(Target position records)
★ ★ ★ ★ ★
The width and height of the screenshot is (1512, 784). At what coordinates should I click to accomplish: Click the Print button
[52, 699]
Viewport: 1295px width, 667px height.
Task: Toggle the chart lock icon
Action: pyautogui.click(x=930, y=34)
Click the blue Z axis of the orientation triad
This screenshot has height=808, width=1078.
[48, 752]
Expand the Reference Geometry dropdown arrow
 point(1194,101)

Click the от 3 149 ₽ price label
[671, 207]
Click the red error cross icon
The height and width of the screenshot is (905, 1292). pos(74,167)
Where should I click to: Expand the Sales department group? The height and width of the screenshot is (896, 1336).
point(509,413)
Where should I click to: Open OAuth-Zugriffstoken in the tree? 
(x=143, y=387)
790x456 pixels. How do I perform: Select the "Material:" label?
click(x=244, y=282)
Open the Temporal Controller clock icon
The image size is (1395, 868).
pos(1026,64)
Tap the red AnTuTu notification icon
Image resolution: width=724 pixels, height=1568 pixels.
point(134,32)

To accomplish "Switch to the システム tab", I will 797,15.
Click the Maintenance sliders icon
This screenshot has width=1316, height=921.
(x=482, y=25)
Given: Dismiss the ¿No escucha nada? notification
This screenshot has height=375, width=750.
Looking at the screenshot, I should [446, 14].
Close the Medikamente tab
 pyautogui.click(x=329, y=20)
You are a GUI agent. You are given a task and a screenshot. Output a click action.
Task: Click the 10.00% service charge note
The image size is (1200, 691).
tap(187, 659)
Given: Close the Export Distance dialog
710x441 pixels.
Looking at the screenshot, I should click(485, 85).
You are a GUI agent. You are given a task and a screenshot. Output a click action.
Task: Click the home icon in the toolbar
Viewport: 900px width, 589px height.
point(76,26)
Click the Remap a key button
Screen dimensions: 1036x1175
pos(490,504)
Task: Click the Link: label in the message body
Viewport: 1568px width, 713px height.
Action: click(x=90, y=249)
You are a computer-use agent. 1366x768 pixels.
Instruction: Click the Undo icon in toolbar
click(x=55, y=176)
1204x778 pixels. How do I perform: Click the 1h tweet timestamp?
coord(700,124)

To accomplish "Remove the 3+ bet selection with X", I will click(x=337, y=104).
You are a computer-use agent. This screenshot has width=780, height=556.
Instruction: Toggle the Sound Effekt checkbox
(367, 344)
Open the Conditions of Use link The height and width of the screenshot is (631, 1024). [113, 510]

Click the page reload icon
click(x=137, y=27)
★ ★ ★ ★ ★
Please give these lines as a JSON list of strings, one string per line, leaving out blank lines. Cover all of the material.

[
  "The width and height of the screenshot is (1512, 784). At what coordinates should I click to accomplish: Click the Print button",
  "[52, 699]",
  "Viewport: 1295px width, 667px height.",
  "Task: Toggle the chart lock icon",
  "Action: pyautogui.click(x=930, y=34)",
  "Click the blue Z axis of the orientation triad",
  "This screenshot has height=808, width=1078.",
  "[48, 752]",
  "Expand the Reference Geometry dropdown arrow",
  " point(1194,101)",
  "Click the от 3 149 ₽ price label",
  "[671, 207]",
  "Click the red error cross icon",
  "The height and width of the screenshot is (905, 1292). pos(74,167)",
  "Where should I click to: Expand the Sales department group? The height and width of the screenshot is (896, 1336).",
  "point(509,413)",
  "Where should I click to: Open OAuth-Zugriffstoken in the tree? ",
  "(x=143, y=387)",
  "790x456 pixels. How do I perform: Select the \"Material:\" label?",
  "click(x=244, y=282)",
  "Open the Temporal Controller clock icon",
  "The image size is (1395, 868).",
  "pos(1026,64)",
  "Tap the red AnTuTu notification icon",
  "Image resolution: width=724 pixels, height=1568 pixels.",
  "point(134,32)",
  "To accomplish \"Switch to the システム tab\", I will 797,15.",
  "Click the Maintenance sliders icon",
  "This screenshot has width=1316, height=921.",
  "(x=482, y=25)",
  "Given: Dismiss the ¿No escucha nada? notification",
  "This screenshot has height=375, width=750.",
  "Looking at the screenshot, I should [446, 14].",
  "Close the Medikamente tab",
  " pyautogui.click(x=329, y=20)",
  "You are a GUI agent. You are given a task and a screenshot. Output a click action.",
  "Task: Click the 10.00% service charge note",
  "The image size is (1200, 691).",
  "tap(187, 659)",
  "Given: Close the Export Distance dialog",
  "710x441 pixels.",
  "Looking at the screenshot, I should click(485, 85).",
  "You are a GUI agent. You are given a task and a screenshot. Output a click action.",
  "Task: Click the home icon in the toolbar",
  "Viewport: 900px width, 589px height.",
  "point(76,26)",
  "Click the Remap a key button",
  "Screen dimensions: 1036x1175",
  "pos(490,504)",
  "Task: Click the Link: label in the message body",
  "Viewport: 1568px width, 713px height.",
  "Action: click(x=90, y=249)",
  "You are a computer-use agent. 1366x768 pixels.",
  "Instruction: Click the Undo icon in toolbar",
  "click(x=55, y=176)",
  "1204x778 pixels. How do I perform: Click the 1h tweet timestamp?",
  "coord(700,124)",
  "To accomplish \"Remove the 3+ bet selection with X\", I will click(x=337, y=104).",
  "You are a computer-use agent. This screenshot has width=780, height=556.",
  "Instruction: Toggle the Sound Effekt checkbox",
  "(367, 344)",
  "Open the Conditions of Use link The height and width of the screenshot is (631, 1024). [113, 510]",
  "Click the page reload icon",
  "click(x=137, y=27)"
]